Stated honestly: SumF64::merge alone is not idempotent (merging the same
shard twice double-counts, like adding any counter twice) — deduplication is
the map layer's job, same as every counter CRDT. What bitrep contributes is
the part that was actually missing for floats: a deterministic, exact,
commutative-associative merge, plus a canonical byte encoding so replicas
can prove convergence with a hash instead of an epsilon.
The construction's convergence laws are machine-checked in
proofs/FloatGCounter.lean: the count-wins
join is a semilattice (commutative, associative, idempotent), folding any
delivery schedule — any order, any duplicates — yields the same state, and
the converged read equals the exact sum of every add that ever happened.
For calibration: existing counter CRDTs are integer-valued (Redis
Active-Active documents 59-bit integer counters; Akka and Riak counters are
integers), and the mechanized-CRDT literature (e.g. the Isabelle/HOL
framework of Gomes et al., OOPSLA'17) verifies integer counters — an
exact float replicated aggregate needs exactly the merge properties float
addition lacks and bitrep restores.
Demos that assert
Two runnable constructions in examples/ — each is a probe
that would have failed loudly if the property it rests on were weaker than
claimed:
cargo run --example float_gcounter— the counter CRDT above, tortured: 8 replicas, 300 random gossip schedules with duplicate and stale delivery, hostile values (subnormals, exact cancellations). Every replica converges byte-identically and every total equals the exactly rounded sum. The built-in contrast: re-summing the same converged entries forward vs backward in naive f64 disagreed in 184/300 schedules — exactness is load-bearing, not decorative.cargo run --example merkle_sum_tree— authenticated float aggregates: a Merkle tree whose nodes carry merged accumulator states, so the root commits to every leaf and the exact total. Change one leaf in a 4096-leaf total and recompute O(log n) nodes — byte-identical to a full rebuild; verify any leaf against the root with 12 hashes. Meaningless with ordinary float sums (no canonical bytes to hash); routine with bitrep.cargo run --release --example deterministic_training— bit-identical data-parallel training.
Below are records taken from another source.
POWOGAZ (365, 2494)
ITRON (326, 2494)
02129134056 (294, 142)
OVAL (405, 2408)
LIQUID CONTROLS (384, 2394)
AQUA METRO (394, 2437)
The gradient all-reduce is a float sum whose order depends on worker count, so the "same" SGD run yields different model bytes at 1 vs 4 vs 16 workers even in pure f64 — measured here: 4 worker configurations, 4 distinct naive-f64 models, 1 identical bitrep model. Named limit: this fixes the reduction; batch-invariant worker kernels are the other half of the problem and are not claimed.
Verification
The claim is proved, checked, fuzzed, and cross-examined — each by an independent method, so no single mistake can hide:
| Layer | Tool | What it establishes |
|---|---|---|
| Proof (math) | Lean 4 (proofs/, zero sorry, axiom-audited in CI) |
Order/merge-tree/permutation invariance of exact accumulation, and the rounding kernel is round-to-nearest-ties-to-even in full: half-ulp bound, minimality over every grid point, tie parity, exactness |
| Proof (bits) | Kani / CBMC (src/kani_proofs.rs) |
The Rust implementation's merges commute and associate and the codec round-trips — for all inputs, symbolically, proven on every push. add_commutes (minutes on a large machine, beyond small CI runners) runs in a scheduled job; the exact-cancellation harness is kani_slow-gated — measured beyond CBMC's practical reach as written, with cancellation covered by Lean, the oracle tests and the fuzzer |
| Differential fuzzing | cargo-fuzz vs a BigInt oracle | 290M+ executions hunting order variance, oracle disagreement, codec breakage. Its first two catches: a real count-overflow bug (fixed) and a bug in its own oracle (powi(-1067) = 1/∞ = 0 — the crate was right) |
| Independent oracle | proptest + BigInt + a separately written IEEE reference rounding |
Correct rounding on arbitrary finite inputs, subnormals and ±MAX included; f32 rounds once (no double-rounding) |
| Real datasets | NIST StRD NumAcc1–4 | Certified means reproduced to the representational limit (LRE ≥ 14.5) |
| Cross-architecture | golden SHA-256 vectors in CI | Identical hashes on x86-64 Linux, ARM64 macOS, x86-64 Windows and wasm32, over permutations and shardings, every commit |
| Cross-language | FORMAT.md + pure-Python reference (conformance/) |
A second implementation in a second language reproduces the canonical bytes and rounded values exactly, from a spec — the format, proven portable |
| Hygiene | Miri, clippy -D warnings, rustfmt, MSRV 1.74, forbid(unsafe_code), zero runtime deps |
The boring foundations |
The honest division of labor: Lean proves the algorithm's mathematics, Kani checks the Rust bits, the oracle and NIST check the encoding plumbing, the golden vectors tie all of it to hardware reality, and the Python reference proves the format stands on its own. No single layer is asked to carry a claim it can't.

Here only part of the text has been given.